The Occasional, Irresistable Photograph
David Flanagan http://www.davidflanagan.com.au/ is one of the quiet achievers of Australian photography - dedicated to landscape photography during the era in which Richard Woldendorp http://www.richardwoldendorp.com/ has set the standard for all. However Flanagan follows his own vision, establishing a way of seeing that I first encountered and reviewed at Marrickville's Addison Road Community Art Gallery http://www.addisonrdcentre.com.au/ in Sydney. Like Woldendorp, Flanagan is sensitive to the anthropomorphic, sculptural forms within the Australian landscape (pictured, right) but the vision he explores is expressed in subtle black and white, whereas Woldendorp's vision seems mostly committed to colour. Flanagan's elegant way of seeing also seems fraternal with pioneer U.S. aerial master photographer William Garnett (1916-2006) http://www.nytimes.com/2006/09/09/obituaries/09garnett.html whose B&W photographs revealed the sensual forms that can emerge from the planet's surface when seen at altitude.

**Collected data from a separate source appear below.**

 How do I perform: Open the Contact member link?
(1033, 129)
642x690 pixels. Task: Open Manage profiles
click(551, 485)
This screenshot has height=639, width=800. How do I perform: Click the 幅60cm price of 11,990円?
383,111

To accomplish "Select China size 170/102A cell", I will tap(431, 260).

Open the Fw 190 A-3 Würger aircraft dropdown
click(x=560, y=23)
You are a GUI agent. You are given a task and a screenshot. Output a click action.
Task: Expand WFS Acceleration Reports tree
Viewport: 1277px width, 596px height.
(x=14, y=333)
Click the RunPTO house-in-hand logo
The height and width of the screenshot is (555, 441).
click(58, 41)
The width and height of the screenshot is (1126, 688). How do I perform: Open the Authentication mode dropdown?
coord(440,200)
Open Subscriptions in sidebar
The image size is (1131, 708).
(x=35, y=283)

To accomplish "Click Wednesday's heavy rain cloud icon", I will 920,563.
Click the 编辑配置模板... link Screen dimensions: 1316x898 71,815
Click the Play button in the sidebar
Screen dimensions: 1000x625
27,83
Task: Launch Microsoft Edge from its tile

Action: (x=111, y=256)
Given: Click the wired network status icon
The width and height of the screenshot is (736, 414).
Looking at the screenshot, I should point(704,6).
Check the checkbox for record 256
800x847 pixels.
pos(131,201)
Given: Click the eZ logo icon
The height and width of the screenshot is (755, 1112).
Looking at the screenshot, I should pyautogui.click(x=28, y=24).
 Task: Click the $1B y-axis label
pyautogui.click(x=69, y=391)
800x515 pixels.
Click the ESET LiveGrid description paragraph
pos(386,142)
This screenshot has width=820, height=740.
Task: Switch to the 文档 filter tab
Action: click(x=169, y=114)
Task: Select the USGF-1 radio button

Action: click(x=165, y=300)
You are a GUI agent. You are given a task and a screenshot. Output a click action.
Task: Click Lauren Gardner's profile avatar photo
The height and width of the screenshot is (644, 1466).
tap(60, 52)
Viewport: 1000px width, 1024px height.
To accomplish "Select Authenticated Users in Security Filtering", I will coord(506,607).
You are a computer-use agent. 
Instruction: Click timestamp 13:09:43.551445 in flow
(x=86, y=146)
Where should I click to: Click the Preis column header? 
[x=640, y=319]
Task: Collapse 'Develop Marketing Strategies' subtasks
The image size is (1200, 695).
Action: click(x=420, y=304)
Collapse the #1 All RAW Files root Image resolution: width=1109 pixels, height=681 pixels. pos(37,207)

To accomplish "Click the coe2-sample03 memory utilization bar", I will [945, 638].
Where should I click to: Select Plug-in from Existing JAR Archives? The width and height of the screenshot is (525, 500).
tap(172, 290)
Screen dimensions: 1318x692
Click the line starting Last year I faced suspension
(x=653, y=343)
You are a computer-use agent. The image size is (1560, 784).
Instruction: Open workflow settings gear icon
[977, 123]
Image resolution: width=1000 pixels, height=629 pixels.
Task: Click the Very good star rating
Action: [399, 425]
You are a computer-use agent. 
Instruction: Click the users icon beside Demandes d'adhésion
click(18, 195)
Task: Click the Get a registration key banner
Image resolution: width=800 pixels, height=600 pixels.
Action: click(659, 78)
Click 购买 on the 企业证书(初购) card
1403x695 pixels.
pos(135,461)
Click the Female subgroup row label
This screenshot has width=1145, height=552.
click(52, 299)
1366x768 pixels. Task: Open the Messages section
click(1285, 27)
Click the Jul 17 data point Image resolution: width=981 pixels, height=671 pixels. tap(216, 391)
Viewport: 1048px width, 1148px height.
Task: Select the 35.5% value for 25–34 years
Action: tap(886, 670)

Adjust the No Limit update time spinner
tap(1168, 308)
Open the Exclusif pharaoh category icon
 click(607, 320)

Cindy Sherman Tops The Bill.
A 1981 Colour Copier Print by Cindy Sherman, "Untitled 96" (pictured, above) has established the highest price - $USD 3,890,500 - ever paid for a photograph at auction, eclipsing Andreas Gursky's "99 Cents II, 2001" which sold for $USD 3,346,456 at Sotheby's in London in 2007. Sherman's photograph was sold at Christies to prominent New York art dealer Phillipe Segalot. The picture's former owners had bought the Sherman print as one of an edition of ten in 1981, when the American artist's career was in its infancy. As an artist, Sherman plays an intriguing game with her audience - presenting herself as the central archetype in tableaux meant to illuminate and parody the transience of fame - the kind of notoriety so efficiently purveyed by American media, especially Hollywood. But look carefully at a Sherman image and the joke she is playing with the viewer can be seen, shimmering just beneath the surface. I confess to first being underwhelmed and singularly unimpressed by this artist's imagery until I saw a relatively unkown work of hers at Sydney's Museum of Contemporary Art at Circular Quay. Instead of drawing from her more familiar faux Hollywood film stills imagery, Sherman presented herself as no less the mother of the Messiah, seen firmly balancing her infant in her arms - the chosen one. This photograph heavily referenced religious art but her meaning seemed clear: there was, in this essentially unremarkable looking woman, always the possibility of divinity - and in this image Sherman firmly pricked fame's bubble.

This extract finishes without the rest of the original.